A couple of years later, Alice and I had spent a weekend on the island of Santa Catalina, off the coast of Los Angeles. En route home, we changed planes at Long Beach airport, not exactly a major crossroads of the region. As we were sitting on the plane and other passengers were boarding, Lester came striding up the aisle. I cannot recall how he came to be on that same flight with us, but we had a good laugh and chatted through most of the trip back to San Francisco.


I saw Lester just once more, before I left California myself. Ron Emery had flown out to visit Lester, over spring vacation in 1972. The two of them drove down to Menlo Park for dinner at our house, described in the newsletter as “an evening of delicious food, wine and sparkling conversation.” Ron was enthusiastic about Darrow, which had just gone coed. Lester’s routine at Athenian had not changed much since I’d seen him in 1968, and he was still very happy with his work there. I wrote in the newsletter that “I’d swear he hasn’t changed a bit in ten years.” His life had changed, though, profoundly. As a result of the untimely death of a close friend, Les had become the guardian of two teenage children. Although they were old enough to be virtually independent, Lester suddenly had major new responsibilities.


Lester was not much of a correspondent; he never wrote me a letter for the newsletter, and all we knew of him came from personal encounters. After I moved back east, we’d get occasional word of Lester from visitors who had stopped in to see him. Richard Bethards did that in 1976, Gene Cook looked up Les when he was in SF on business in 1978, and my brother did the same in the mid 1980s. All reports were essentially the same: Lester was still teaching math at Athenian, and still enjoying it very much. He taught there until he retired, around 1990.7


Once I stopped writing annual newsletters (the last one was in 1982), I lost touch with a lot of people, Lester among them.
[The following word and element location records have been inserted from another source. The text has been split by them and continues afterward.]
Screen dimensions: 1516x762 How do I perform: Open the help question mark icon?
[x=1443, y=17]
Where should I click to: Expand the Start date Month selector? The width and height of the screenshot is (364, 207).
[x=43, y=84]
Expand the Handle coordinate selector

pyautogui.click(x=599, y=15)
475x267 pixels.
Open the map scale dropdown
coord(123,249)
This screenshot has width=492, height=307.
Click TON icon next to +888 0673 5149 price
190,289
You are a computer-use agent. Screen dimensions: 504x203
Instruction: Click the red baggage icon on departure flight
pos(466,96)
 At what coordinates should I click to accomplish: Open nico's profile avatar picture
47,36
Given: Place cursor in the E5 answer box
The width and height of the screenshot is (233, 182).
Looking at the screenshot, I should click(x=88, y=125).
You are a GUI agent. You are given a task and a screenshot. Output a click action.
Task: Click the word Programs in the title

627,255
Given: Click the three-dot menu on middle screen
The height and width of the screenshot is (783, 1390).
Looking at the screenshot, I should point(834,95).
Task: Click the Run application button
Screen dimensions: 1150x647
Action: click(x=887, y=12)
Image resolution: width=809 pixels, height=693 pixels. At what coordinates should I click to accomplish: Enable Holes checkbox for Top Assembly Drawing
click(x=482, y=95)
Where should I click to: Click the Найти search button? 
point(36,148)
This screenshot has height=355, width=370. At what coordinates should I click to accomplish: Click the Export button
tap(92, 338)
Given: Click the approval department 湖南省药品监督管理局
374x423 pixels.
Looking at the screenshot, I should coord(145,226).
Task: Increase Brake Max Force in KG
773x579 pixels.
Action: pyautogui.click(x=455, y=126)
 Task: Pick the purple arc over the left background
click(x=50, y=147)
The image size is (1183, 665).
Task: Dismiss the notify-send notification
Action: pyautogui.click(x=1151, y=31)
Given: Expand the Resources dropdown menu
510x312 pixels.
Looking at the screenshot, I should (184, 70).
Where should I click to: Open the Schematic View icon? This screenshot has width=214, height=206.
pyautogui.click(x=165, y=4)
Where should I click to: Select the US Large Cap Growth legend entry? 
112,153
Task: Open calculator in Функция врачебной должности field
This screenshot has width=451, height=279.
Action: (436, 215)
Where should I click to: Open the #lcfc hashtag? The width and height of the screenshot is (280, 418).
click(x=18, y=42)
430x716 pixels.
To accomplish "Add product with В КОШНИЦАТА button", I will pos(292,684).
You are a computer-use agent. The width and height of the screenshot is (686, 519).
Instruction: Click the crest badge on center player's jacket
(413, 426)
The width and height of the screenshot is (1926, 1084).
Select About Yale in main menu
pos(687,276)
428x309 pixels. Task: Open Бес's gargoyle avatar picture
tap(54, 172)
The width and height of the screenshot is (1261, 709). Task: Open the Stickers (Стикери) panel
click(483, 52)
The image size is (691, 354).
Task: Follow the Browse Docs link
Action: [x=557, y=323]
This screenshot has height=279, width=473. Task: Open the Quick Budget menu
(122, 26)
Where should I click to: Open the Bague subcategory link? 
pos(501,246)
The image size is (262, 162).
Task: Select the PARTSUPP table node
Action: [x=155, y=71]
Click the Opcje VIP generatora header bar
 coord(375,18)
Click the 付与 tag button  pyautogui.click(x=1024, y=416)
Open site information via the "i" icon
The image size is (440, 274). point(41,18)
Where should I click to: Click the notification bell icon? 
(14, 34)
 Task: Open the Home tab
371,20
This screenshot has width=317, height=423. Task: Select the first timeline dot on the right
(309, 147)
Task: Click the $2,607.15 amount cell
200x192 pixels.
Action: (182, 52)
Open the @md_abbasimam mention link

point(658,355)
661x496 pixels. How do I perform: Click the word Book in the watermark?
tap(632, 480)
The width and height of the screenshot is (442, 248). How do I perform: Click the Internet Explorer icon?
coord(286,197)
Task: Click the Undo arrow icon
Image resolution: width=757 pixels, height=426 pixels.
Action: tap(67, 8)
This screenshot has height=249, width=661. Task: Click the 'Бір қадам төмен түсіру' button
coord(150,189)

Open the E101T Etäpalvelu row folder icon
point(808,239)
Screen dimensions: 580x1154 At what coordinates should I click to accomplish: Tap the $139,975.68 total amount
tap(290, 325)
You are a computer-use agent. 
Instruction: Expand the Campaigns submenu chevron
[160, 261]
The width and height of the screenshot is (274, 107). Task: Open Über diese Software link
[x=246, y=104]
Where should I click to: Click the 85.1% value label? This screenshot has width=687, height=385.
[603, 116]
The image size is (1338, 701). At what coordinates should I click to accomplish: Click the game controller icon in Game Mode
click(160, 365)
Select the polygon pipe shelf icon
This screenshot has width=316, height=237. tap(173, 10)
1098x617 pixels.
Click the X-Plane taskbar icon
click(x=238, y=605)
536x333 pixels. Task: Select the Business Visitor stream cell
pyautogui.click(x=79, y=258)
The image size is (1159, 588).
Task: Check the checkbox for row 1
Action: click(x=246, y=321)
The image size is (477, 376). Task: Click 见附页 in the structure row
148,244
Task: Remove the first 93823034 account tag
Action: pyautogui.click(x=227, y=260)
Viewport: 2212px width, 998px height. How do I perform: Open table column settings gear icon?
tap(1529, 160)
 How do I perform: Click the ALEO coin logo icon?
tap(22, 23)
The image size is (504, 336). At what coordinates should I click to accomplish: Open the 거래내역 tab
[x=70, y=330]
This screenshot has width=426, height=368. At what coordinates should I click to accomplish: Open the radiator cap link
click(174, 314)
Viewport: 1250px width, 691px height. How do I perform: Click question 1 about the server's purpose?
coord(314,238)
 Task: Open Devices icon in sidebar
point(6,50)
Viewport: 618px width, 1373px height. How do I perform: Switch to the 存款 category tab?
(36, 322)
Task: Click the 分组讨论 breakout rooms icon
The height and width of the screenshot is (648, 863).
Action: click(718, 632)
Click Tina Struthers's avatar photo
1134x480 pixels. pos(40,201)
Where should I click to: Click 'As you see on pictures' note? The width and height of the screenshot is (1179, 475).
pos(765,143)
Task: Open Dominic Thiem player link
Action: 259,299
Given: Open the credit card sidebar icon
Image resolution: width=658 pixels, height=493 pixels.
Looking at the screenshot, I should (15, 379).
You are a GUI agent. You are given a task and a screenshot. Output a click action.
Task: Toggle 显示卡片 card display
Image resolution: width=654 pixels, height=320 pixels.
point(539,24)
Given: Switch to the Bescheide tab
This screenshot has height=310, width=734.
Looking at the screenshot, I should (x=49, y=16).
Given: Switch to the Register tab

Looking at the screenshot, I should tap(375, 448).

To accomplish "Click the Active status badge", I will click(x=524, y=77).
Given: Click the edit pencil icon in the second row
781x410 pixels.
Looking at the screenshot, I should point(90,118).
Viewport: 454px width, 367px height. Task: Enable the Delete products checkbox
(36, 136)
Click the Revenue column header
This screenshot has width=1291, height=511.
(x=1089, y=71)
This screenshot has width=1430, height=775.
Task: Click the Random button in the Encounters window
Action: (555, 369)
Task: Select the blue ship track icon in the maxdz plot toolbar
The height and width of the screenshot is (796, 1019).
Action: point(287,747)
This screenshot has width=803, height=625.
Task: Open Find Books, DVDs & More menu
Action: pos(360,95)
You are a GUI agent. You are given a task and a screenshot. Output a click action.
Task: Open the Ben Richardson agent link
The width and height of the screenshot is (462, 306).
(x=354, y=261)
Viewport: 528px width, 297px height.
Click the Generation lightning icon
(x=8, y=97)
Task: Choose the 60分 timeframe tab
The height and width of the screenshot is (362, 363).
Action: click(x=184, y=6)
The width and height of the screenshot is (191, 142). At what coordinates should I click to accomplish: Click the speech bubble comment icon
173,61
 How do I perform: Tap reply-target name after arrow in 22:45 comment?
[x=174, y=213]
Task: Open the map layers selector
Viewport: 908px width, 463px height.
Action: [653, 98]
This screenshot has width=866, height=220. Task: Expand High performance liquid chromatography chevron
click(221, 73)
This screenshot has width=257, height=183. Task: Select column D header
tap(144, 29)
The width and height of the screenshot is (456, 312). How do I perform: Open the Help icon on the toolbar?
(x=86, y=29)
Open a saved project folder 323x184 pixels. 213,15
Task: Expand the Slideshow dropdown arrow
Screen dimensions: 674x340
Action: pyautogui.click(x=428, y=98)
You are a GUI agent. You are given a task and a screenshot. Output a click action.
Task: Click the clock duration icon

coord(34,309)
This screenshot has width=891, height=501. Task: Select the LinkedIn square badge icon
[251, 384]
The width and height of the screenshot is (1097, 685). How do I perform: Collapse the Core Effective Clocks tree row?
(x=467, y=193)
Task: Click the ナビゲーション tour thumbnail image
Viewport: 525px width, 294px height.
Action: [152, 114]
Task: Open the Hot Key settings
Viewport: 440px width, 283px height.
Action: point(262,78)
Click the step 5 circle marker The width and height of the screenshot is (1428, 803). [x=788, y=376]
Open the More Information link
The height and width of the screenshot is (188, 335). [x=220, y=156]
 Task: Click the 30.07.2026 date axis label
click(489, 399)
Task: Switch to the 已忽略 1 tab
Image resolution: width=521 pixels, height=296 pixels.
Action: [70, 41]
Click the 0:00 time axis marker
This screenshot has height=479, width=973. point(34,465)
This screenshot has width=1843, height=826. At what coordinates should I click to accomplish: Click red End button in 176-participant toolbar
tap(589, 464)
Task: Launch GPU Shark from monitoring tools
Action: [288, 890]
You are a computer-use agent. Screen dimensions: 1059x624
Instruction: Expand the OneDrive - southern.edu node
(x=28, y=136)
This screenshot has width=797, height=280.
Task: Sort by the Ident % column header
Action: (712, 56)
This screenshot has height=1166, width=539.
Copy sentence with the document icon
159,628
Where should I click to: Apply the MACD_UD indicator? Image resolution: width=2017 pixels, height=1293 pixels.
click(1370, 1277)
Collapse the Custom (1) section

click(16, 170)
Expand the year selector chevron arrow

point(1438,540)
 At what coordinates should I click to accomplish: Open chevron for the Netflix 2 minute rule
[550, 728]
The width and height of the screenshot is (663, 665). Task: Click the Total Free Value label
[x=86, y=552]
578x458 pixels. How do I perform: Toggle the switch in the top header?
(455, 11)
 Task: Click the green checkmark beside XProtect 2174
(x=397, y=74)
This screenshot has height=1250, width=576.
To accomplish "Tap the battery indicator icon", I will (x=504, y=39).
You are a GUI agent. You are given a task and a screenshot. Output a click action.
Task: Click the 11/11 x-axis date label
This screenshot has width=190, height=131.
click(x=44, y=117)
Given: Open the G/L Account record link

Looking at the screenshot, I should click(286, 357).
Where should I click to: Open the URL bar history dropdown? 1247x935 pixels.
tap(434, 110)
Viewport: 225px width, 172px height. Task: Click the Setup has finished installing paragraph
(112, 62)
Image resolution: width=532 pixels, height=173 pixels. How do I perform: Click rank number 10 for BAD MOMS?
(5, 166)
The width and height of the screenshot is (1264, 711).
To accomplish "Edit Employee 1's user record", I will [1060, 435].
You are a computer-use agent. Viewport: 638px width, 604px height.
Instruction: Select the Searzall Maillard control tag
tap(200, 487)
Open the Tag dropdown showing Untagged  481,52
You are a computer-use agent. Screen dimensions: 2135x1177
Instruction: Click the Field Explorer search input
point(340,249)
We were saddened to read in the Peg Board that Lester died, at home, of a heart attack, on June 20, 1994. He was 68. No other details were available.


We will always remember Lester as our canonical math teacher, who as my brother put it, “made math challenging and smell like cigarettes.” Though time and distance attenuated our connection, he remains a prominent and indelible part of our four years at Darrow.